The House Ball Leaders (N=14) raised several psychosocial issues within the HBC in general, aspects of HIV knowledge, and HIV vaccine awareness and participation in clinical trials. The participants explained beliefs within the HBC and their efforts to address these risky behaviors.

3.1. Sociodemographic Characterisitcs

The 14 participating leaders were all born male, with 2 self-identifying as Transgender women. Most were African American (n=11) with a mean age of 25.4 years, homosexual (n= 9), and single (n=9). More than half (n=9) reported some college or a college degree and were employed. Several participants reported having been arrested (n=6) and/or convicted of a crime (n=3) at some point (Table 1).

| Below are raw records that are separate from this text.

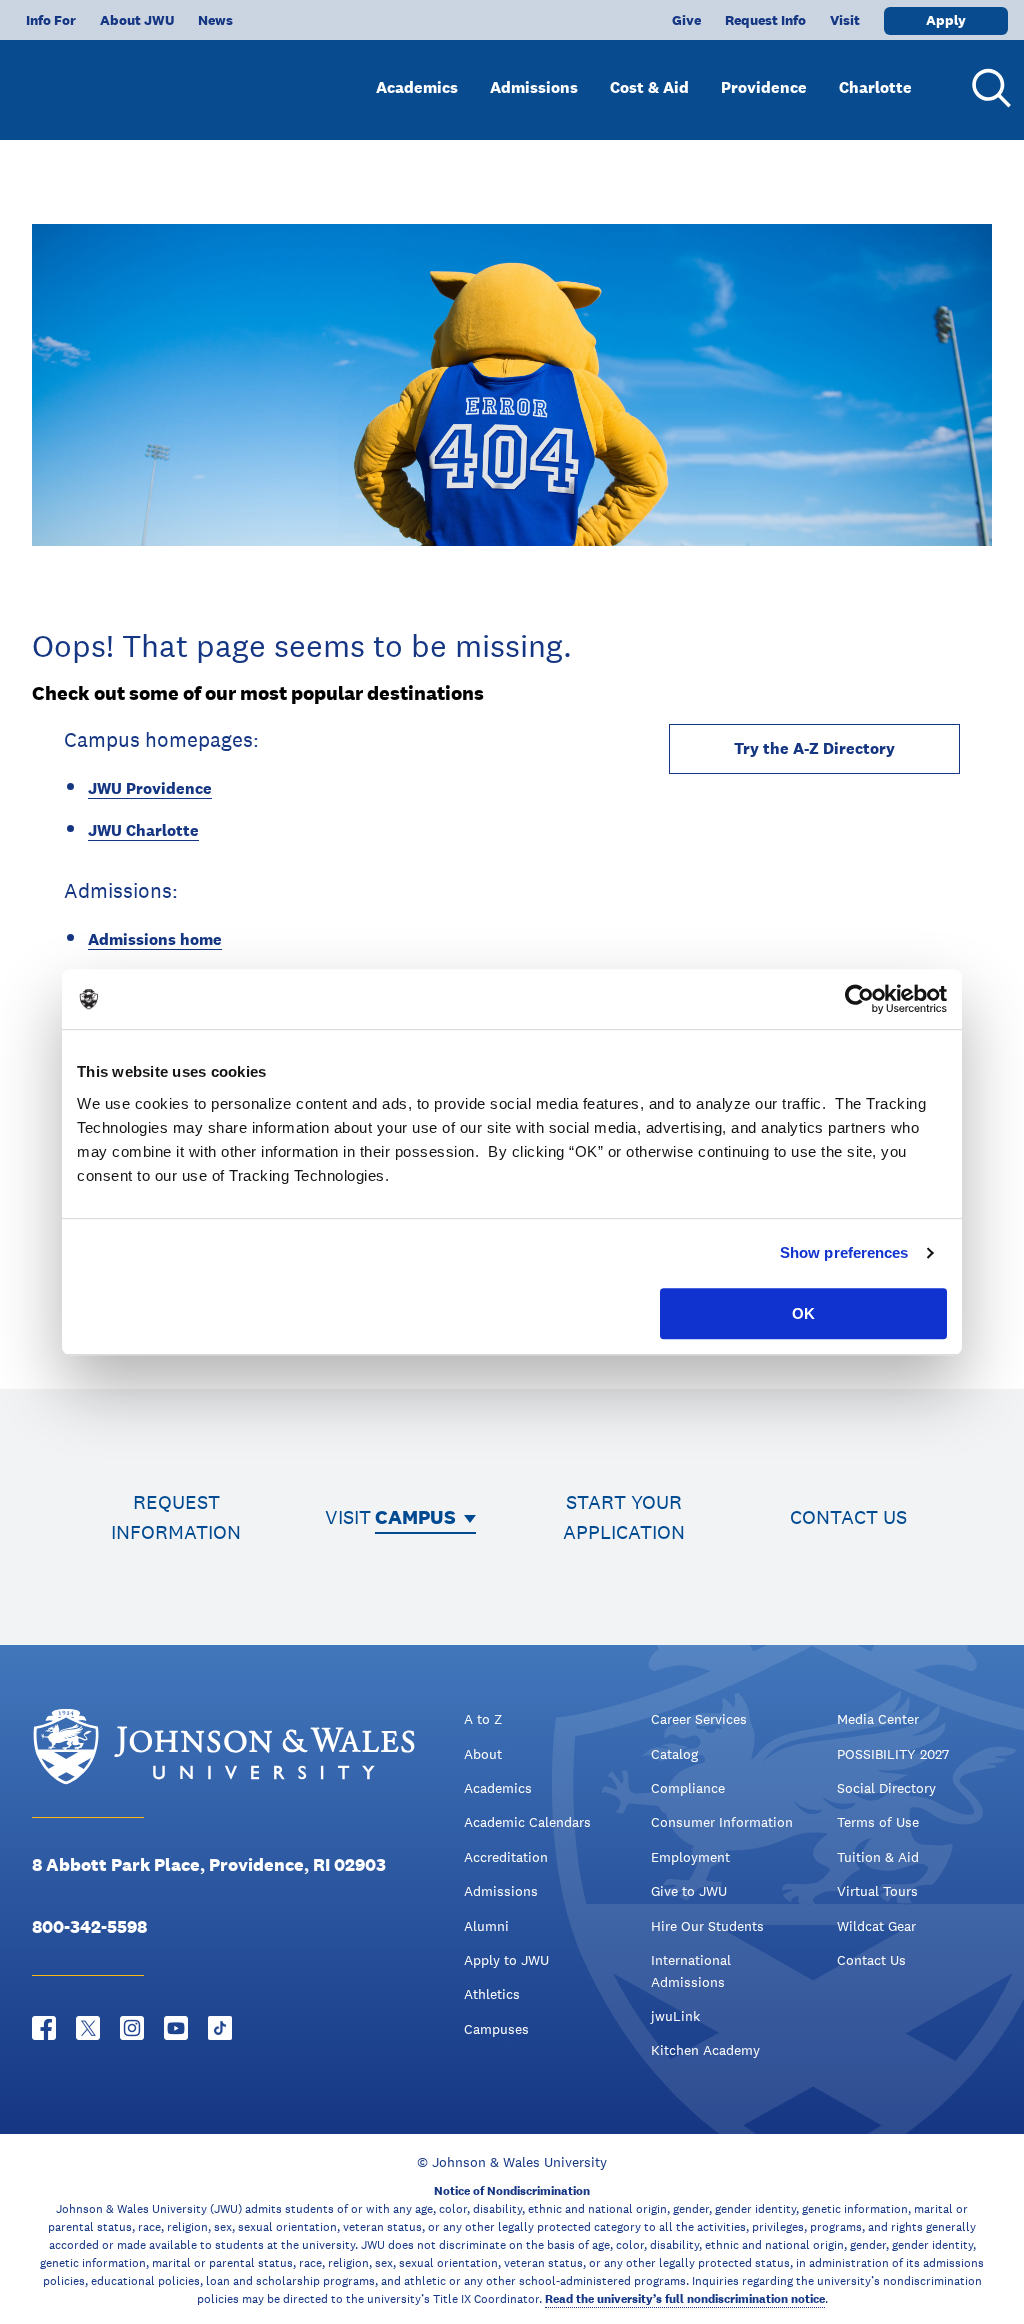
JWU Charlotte (143, 830)
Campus (415, 1517)
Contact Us (871, 1960)
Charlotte (875, 87)
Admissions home (155, 939)
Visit (845, 20)
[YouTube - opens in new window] (176, 2028)
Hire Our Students (707, 1926)
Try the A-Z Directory (814, 748)
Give (686, 20)
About (483, 1754)
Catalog (674, 1754)
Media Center (878, 1719)
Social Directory (886, 1788)
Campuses (496, 2029)
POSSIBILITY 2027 (893, 1754)
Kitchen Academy (705, 2050)
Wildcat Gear (876, 1926)
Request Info (765, 20)
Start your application (624, 1517)
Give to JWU (689, 1891)
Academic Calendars (527, 1822)
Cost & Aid (649, 87)
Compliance (688, 1788)
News (215, 20)
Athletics (492, 1994)
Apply (946, 20)
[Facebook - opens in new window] (44, 2028)
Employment (690, 1857)
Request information (176, 1517)
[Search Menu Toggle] (988, 88)
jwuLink (675, 2016)
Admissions (534, 87)
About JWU (137, 20)
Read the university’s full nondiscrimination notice (685, 2299)
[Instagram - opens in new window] (132, 2028)
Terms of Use (878, 1822)
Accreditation (506, 1857)
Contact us (848, 1517)
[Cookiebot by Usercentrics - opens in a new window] (859, 999)
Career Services (699, 1719)
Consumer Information (722, 1822)
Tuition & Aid (878, 1857)
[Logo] (136, 80)
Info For (51, 20)
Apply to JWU (506, 1960)
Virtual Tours (877, 1891)
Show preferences (844, 1252)
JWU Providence (150, 788)
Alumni (486, 1926)
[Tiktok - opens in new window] (220, 2028)
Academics (417, 87)
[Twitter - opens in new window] (88, 2028)
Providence (764, 87)
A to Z (483, 1719)
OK (803, 1313)
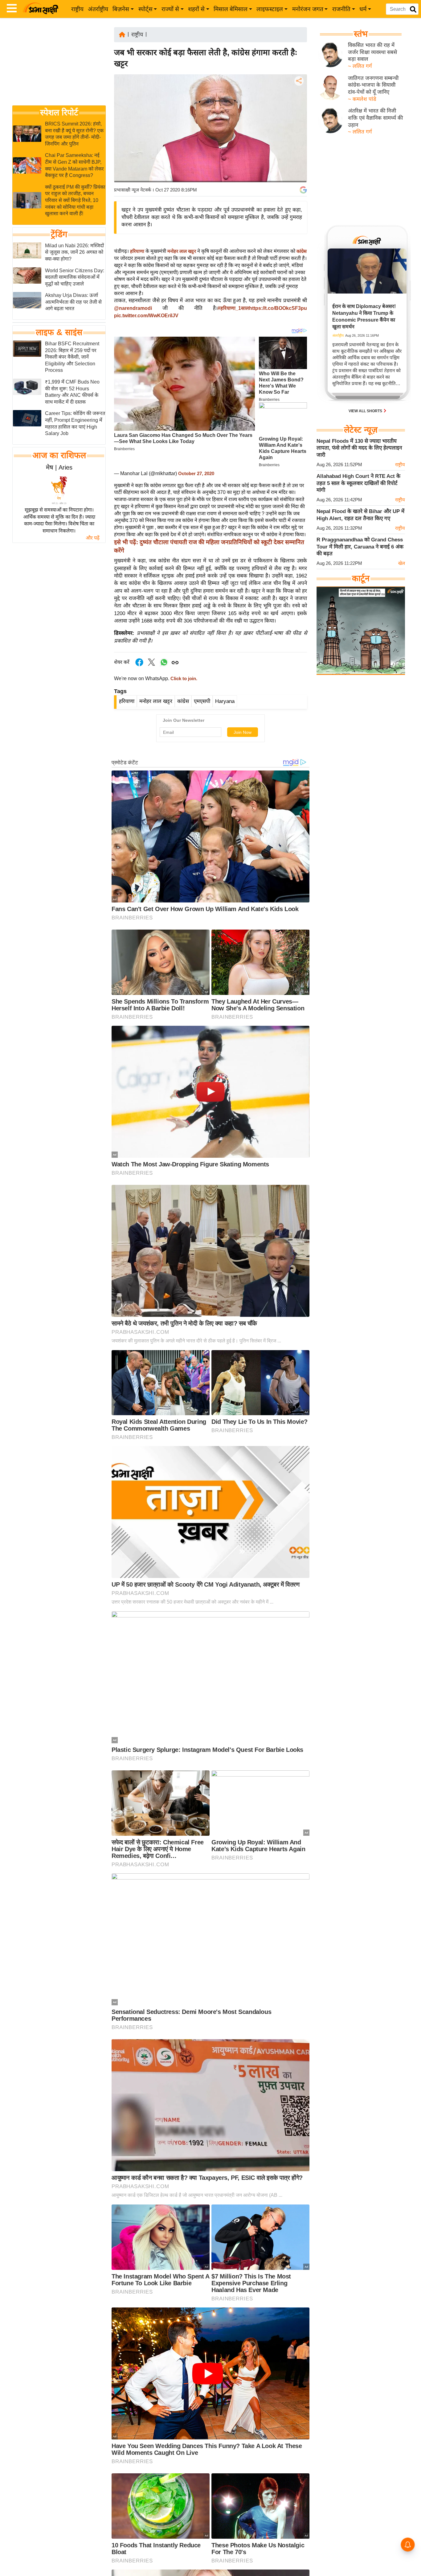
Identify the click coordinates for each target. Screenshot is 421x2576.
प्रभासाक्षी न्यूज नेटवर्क (132, 189)
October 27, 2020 (196, 473)
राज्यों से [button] (170, 9)
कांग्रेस (301, 251)
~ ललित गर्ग (360, 66)
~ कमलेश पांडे (362, 99)
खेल (401, 563)
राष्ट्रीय (77, 9)
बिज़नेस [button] (120, 9)
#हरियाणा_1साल (233, 308)
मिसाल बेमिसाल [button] (230, 9)
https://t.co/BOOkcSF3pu (278, 308)
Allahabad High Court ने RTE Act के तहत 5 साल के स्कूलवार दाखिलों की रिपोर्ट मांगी (358, 483)
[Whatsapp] (164, 665)
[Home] (122, 34)
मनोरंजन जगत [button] (307, 9)
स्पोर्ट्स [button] (145, 9)
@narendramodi (133, 308)
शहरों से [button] (196, 9)
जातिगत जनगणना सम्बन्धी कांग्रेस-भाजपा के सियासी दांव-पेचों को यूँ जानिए (373, 85)
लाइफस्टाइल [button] (269, 9)
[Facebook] (298, 99)
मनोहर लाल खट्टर (181, 251)
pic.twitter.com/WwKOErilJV (146, 315)
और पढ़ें (93, 537)
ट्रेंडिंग (59, 234)
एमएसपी (202, 701)
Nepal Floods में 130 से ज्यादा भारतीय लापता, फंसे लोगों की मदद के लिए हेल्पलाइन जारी (359, 448)
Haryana (225, 701)
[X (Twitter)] (298, 113)
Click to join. (183, 678)
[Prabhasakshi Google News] (303, 190)
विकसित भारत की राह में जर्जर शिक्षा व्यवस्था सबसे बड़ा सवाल (372, 52)
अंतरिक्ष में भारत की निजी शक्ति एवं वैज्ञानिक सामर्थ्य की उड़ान (375, 118)
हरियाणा (137, 251)
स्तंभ (361, 34)
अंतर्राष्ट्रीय (98, 9)
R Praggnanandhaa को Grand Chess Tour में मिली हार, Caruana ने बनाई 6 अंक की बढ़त (360, 547)
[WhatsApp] (298, 126)
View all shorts (366, 411)
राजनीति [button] (341, 9)
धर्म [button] (362, 9)
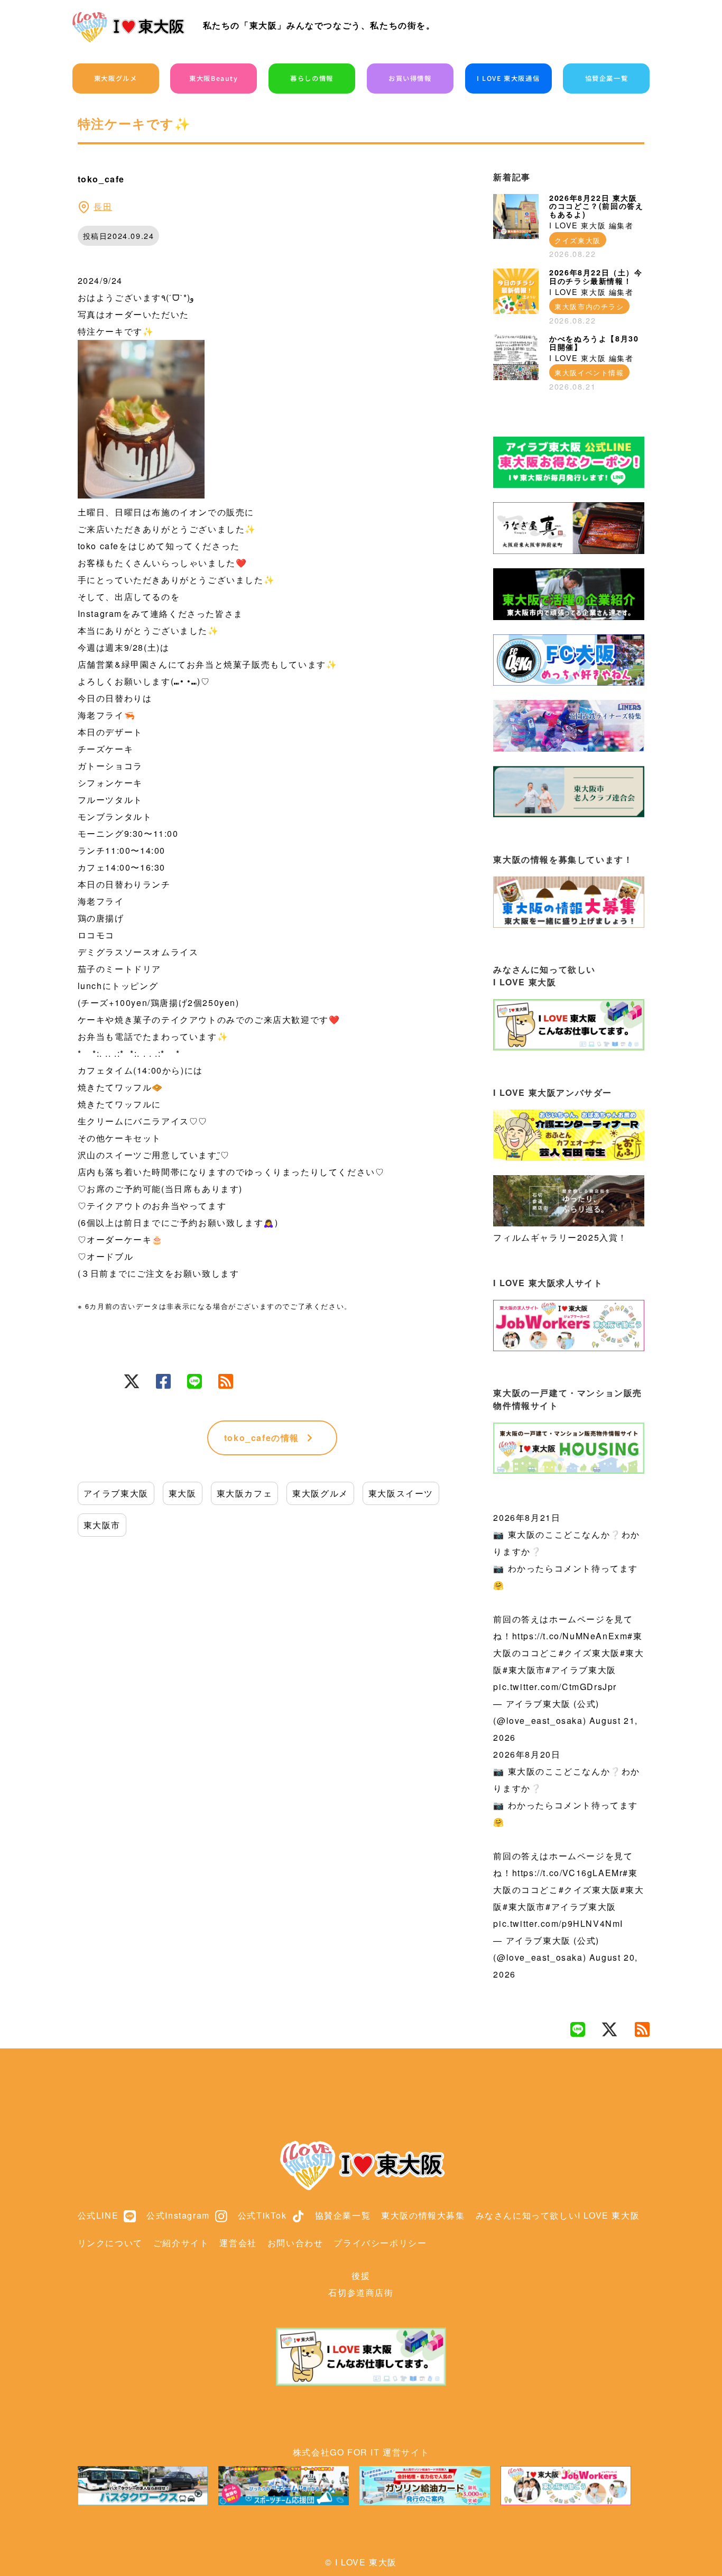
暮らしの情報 (312, 78)
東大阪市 (102, 1525)
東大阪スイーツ (400, 1493)
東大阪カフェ (245, 1493)
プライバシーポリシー (380, 2243)
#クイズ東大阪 (589, 1653)
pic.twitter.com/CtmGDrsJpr (555, 1687)
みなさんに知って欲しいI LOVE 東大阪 (558, 2215)
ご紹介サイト (181, 2243)
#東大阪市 (524, 1670)
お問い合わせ (295, 2243)
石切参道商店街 (360, 2292)
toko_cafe (261, 1438)
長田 (103, 206)
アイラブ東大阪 (116, 1493)
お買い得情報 (410, 78)
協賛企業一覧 (606, 78)
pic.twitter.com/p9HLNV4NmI (558, 1923)
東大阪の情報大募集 (423, 2215)
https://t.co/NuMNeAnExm (570, 1636)
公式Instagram (178, 2215)
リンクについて (110, 2243)
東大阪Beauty (213, 78)
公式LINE (98, 2215)
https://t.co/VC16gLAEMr (567, 1873)
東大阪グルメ (115, 78)
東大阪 (183, 1493)
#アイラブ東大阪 (580, 1670)
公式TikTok (262, 2215)
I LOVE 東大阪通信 (508, 78)
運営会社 (237, 2243)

Table 1 Demographics of participating HBC leaders (n=14)
N (%)
Age* (years) 25.35
Race
 Black/African American 11 (78.6)
Hispanic 4 (28.6)
Gender Identity
 Male 10 (71.4)
 Transgender male 2 (14.3)
 Transgender female 2 (14.3)
Sexual orientation
 Heterosexual 2 (14.3)
 Bisexual 2 (14.3)
 Homosexual 9 (64.3)
 Other 1 (7.1)
Relationship status
 Single 9 (64.3)
 Separated 1 (7.1)
 Partnered/Significant other 4 (28.6)
Education level
 Less than high school 1 (7.1)
 High school/GED 4 (28.6)
 Some college 5 (35.7)
 College or higher 4 (28.6)
Currently employed 8 (57.1)
Income ≤ $50,000 14 (100)
Mean, **Race and Ethnicity adds up to 15 due to 1 person being both Hispanic and Black

The mean age for initiation of sexual activity was 13.7 years (range: 8-18 years). Half of the participants reported currently having a primary male lover, and an average of 6.1 male lovers, but no female lovers. Only half of the participants (n=7) shared that they were aware of the HIV status of all their partners. Few participants reported always using a condom while performing (n=3) or receiving (n=2) oral sex, and when topping (insertive) (n=4) or bottoming (receptive) (n=5) during anal sex. (Table 2) The majority of the participants reported not engaging in vaginal sex (n=10). Several participants (n=5) reported having had at least one sexually transmitted disease (Table 2).

Table 2 Frequency of condom usage among participating HBC leaders (n=14)
Sexual Behavioral History N (%)
Age of sexual debut (years)* 13.7
Gender of first sexual partner
 Male 10 (71.4)
 Female 2 (14.3)
No response/Other 2 (14.3)
Has a primary male lover 7 (50.0)
Number of male sex partners* 6.1
Number of female sex partners* 0
Exchanged sex for benefits (money, drugs, shelter/housing, other) 9 (64.3)
Forced to have sex 6 (42.9)
Age of forced sex* 14.8
Told someone about the forced sex 3 (21.4)
Highest risk sexual behavior
 Receptive anal sex without condom 5 (35.7)
 Insertive anal sex without a condom 4 (28.6)
 Giving oral sex without a condom 2 (14.3)
 None 2 (14.3)
Know HIV status of all partners 7 (50.0)
Asked all sex partners their HIV status 8 (57.1)
Has had a sexually transmitted infection 5 (35.7)
Degree of perceived risk of HIV** 2.1
Mental health and drug use N (%)
Taken medication for mood, emotions, or nerves 2 (14.3)
Feelings of hopelessness 8 (57.1)
Number of times feeling hopeless in the past 12 months* 4.6
Considered suicide 5 (35.7)
Number of times considering committing suicide in the past 12 months* 2.2
Currently smoke cigarettes 1 (7.1)
Any previous drug use 12 (85.7)
Has sex after using alcohol or drugs 9 (64.3)
Mean

3.2. Psychosocial Behaviors

Participants discussed several psychosocial behaviors: witnessing/experiencing violence, including IPV, STDs, childhood sexual abuse, drug/alcohol use, commercial sex work, and depression/suicide.

Intimate partner violence was as a sensitive topic for participants to discuss with members of their houses. The leaders described several techniques used to attempt to make their ‘kids’ aware of the unhealthy relationships they were in. These methods included using movies, and one-on-one discussions. One leader iterated the effectiveness of using movies: You make it a movie night. You have to visually trick them into seeing it… When they start talking…you’re there!”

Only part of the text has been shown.